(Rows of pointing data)
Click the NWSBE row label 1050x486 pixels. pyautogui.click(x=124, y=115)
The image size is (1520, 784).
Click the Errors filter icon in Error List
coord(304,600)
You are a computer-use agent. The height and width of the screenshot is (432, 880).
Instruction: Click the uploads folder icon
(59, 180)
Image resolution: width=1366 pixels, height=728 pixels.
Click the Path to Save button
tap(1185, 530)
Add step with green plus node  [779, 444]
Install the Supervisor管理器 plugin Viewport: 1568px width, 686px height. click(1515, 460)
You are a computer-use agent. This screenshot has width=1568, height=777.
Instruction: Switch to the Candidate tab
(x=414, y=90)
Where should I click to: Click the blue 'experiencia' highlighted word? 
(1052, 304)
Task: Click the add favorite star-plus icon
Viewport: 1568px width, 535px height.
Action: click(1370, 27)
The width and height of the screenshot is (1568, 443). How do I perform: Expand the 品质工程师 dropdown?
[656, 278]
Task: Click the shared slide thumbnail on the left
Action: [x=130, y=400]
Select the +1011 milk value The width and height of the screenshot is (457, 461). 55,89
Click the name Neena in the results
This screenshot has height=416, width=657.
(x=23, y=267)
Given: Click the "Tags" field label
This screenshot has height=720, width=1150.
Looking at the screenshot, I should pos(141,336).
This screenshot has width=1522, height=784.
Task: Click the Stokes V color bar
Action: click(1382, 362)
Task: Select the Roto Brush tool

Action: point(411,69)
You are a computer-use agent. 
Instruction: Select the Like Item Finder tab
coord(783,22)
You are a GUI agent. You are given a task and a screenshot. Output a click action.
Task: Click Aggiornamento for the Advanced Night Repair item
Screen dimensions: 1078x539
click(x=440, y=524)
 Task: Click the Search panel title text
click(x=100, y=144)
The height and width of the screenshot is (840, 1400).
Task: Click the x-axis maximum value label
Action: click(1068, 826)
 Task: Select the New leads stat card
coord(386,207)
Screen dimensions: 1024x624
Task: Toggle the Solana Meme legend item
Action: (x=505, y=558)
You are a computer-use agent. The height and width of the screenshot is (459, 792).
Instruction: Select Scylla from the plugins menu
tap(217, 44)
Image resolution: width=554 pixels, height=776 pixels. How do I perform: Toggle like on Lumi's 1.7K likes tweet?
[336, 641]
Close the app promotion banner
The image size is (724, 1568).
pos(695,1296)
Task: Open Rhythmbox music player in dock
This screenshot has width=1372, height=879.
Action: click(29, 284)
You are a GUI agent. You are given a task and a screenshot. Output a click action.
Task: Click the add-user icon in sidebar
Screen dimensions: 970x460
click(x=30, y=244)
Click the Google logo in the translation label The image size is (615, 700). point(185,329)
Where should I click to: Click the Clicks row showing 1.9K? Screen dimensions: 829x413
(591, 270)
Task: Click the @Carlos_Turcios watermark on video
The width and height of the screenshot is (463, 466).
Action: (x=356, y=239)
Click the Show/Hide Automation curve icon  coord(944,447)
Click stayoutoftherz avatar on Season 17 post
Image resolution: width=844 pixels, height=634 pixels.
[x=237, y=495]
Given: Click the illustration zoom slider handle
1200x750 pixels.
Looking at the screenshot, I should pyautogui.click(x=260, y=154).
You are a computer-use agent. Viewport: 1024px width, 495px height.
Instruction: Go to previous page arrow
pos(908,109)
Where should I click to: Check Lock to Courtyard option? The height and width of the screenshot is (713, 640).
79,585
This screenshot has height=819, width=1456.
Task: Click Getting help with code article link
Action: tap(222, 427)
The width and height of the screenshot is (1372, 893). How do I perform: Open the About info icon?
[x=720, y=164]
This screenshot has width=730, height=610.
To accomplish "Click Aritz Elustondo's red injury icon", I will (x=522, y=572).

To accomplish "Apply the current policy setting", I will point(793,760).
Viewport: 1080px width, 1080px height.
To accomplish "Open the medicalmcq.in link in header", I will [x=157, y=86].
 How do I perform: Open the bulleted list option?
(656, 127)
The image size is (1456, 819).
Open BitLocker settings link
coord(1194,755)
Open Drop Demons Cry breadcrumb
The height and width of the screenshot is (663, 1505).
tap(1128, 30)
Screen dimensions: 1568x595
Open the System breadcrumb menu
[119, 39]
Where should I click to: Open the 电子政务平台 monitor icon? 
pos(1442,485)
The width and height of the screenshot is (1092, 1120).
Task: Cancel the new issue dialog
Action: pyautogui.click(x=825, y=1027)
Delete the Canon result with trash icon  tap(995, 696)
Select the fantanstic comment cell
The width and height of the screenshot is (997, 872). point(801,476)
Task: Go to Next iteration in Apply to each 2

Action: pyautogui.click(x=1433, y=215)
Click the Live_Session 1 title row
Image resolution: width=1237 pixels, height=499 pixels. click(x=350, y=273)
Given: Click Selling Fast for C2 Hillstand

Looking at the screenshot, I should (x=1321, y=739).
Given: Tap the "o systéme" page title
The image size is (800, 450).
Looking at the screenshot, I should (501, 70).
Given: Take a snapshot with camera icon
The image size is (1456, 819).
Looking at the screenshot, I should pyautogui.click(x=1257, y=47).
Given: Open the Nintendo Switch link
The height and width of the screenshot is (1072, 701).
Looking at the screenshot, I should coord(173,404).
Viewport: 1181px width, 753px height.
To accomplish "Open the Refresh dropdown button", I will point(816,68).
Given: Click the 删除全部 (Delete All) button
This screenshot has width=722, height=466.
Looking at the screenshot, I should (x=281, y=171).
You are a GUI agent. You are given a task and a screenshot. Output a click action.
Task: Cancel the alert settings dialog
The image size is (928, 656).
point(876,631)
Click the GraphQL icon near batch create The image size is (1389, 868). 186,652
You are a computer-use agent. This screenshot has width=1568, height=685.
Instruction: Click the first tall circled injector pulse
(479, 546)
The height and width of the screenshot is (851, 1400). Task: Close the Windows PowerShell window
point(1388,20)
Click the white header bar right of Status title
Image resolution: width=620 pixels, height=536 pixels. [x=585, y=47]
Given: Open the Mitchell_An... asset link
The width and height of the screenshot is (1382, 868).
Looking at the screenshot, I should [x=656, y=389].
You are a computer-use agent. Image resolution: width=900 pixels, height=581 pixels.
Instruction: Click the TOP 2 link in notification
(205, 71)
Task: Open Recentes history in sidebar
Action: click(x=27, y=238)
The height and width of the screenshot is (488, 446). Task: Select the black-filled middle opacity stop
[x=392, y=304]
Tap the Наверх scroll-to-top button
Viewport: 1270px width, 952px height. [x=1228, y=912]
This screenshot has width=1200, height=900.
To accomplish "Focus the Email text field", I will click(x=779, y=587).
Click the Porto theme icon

Aim: Update the data from the start up to and including the line with "(x=23, y=267)" by changing "Instruction" to "Directive", and write out those lines with nothing else altered.

Solution below:
Click the NWSBE row label 1050x486 pixels. pyautogui.click(x=124, y=115)
The image size is (1520, 784).
Click the Errors filter icon in Error List
coord(304,600)
You are a computer-use agent. The height and width of the screenshot is (432, 880).
Directive: Click the uploads folder icon
(59, 180)
Image resolution: width=1366 pixels, height=728 pixels.
Click the Path to Save button
tap(1185, 530)
Add step with green plus node  [779, 444]
Install the Supervisor管理器 plugin Viewport: 1568px width, 686px height. click(1515, 460)
You are a computer-use agent. This screenshot has width=1568, height=777.
Directive: Switch to the Candidate tab
(x=414, y=90)
Where should I click to: Click the blue 'experiencia' highlighted word? 
(1052, 304)
Task: Click the add favorite star-plus icon
Viewport: 1568px width, 535px height.
Action: click(1370, 27)
The width and height of the screenshot is (1568, 443). How do I perform: Expand the 品质工程师 dropdown?
[656, 278]
Task: Click the shared slide thumbnail on the left
Action: [x=130, y=400]
Select the +1011 milk value The width and height of the screenshot is (457, 461). 55,89
Click the name Neena in the results
This screenshot has height=416, width=657.
(x=23, y=267)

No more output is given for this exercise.